One Saturday afternoon, when he was eight years old, Derek remembers playing in a particular baseball game. He shagged the ball and raced his opponent to tag him before he reached the base. Derek was sure he got ‘em out, but the umpire didn’t see it that way! Our little boy took such “injustice” to heart, and tears erupted. At that, Derek’s coach, who happened to be his dad, marched onto the field. Taking his son to task, Derek quickly learned a lesson in sportsmanship. While grown-up Derek laughs at his own recollection of this story, he is quite serious about the lessons his dad taught him. In fact, the integrity and compassion that his dad modeled still inspire him. “Even though Dad struggled with his health the last few years of his life,” Derek explains, “he was always concerned to make someone else’s life better.” He helped Derek’s brother establish his business building wheelchair ramps. One time, when he sold a van, he turned down the highest bidder and took the lowest offer. “That guy’s family needed it more,” Derek’s dad explained. From the gas station attendant to all of his nine children, everyone mattered to Dad. “Of course,” Derek clarifies, with a twinkle in his eye, “I always knew I was Dad’s favorite!”
Derek is a nurse in the Cath Lab at St. Mark’s.
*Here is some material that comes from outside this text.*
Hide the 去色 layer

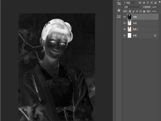tap(125, 23)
St. Mark’s Hospital Chaplain Saundra Shanti wanted to connect patients to their caregivers and employees to each other. That’s why she created the Healing Hands portrait series, featuring black and white photographs and stories of St. Mark’s employees at all levels.
“Our patients and families who go in and out know that this is a nurse, and this is a housekeeper, but they don’t know them as people,” Saundra said. “I wanted to humanize our healthcare community to one another and to our families and patients.”
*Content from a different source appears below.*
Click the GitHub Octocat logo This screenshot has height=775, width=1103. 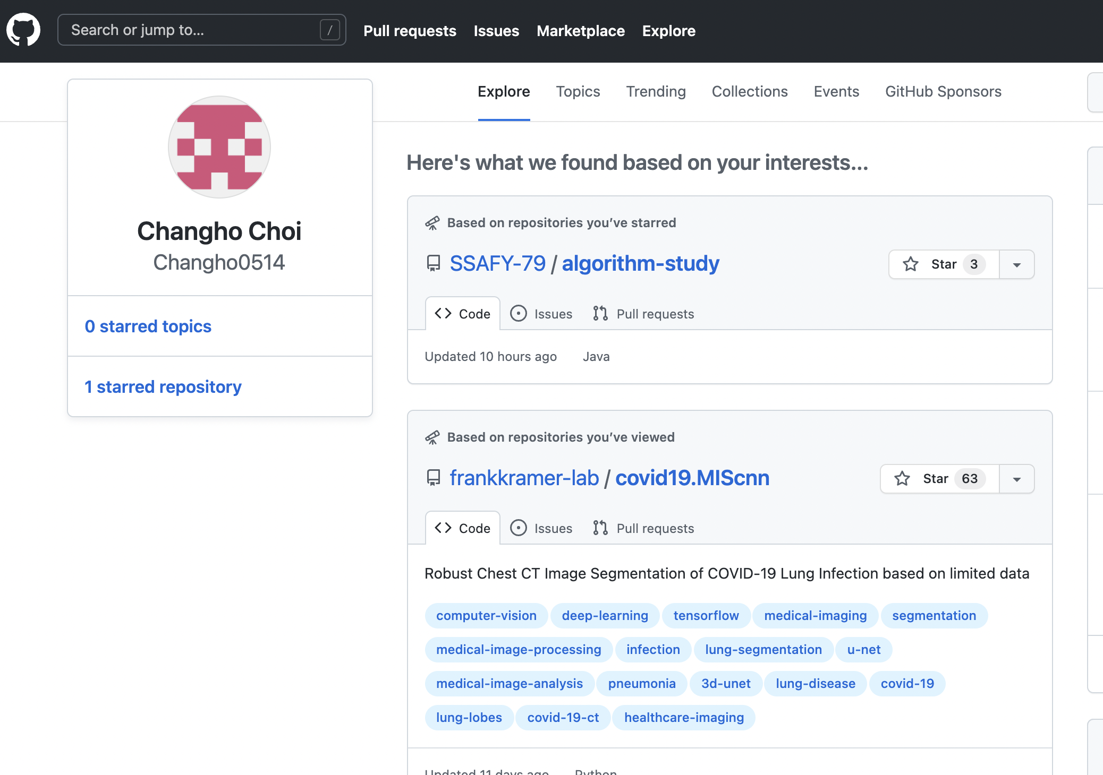[23, 30]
Each photo is accompanied by a story; some biographical, others are anecdotes of experiences that led employees to become caregivers and healthcare professionals. Twelve portraits are currently displayed throughout the hospital, but a total of 36 photos will be rotated throughout the exhibit for the next two months.
By highlighting personal, inspiring and real stories about the staff who will be caring for patients during what can often be an emotional time, the exhibit builds a sense of community. Patients and families will be able to view caregivers as real people with real stories whom they can relate to and connect with, making the hospital experience more personal.
“When we humanize each other, we care more for one another,” Saundra said. “I wanted our employees to be recognized as valuable human beings apart from their professional titles. I wanted to cultivate interaction and respect across our departments and services.”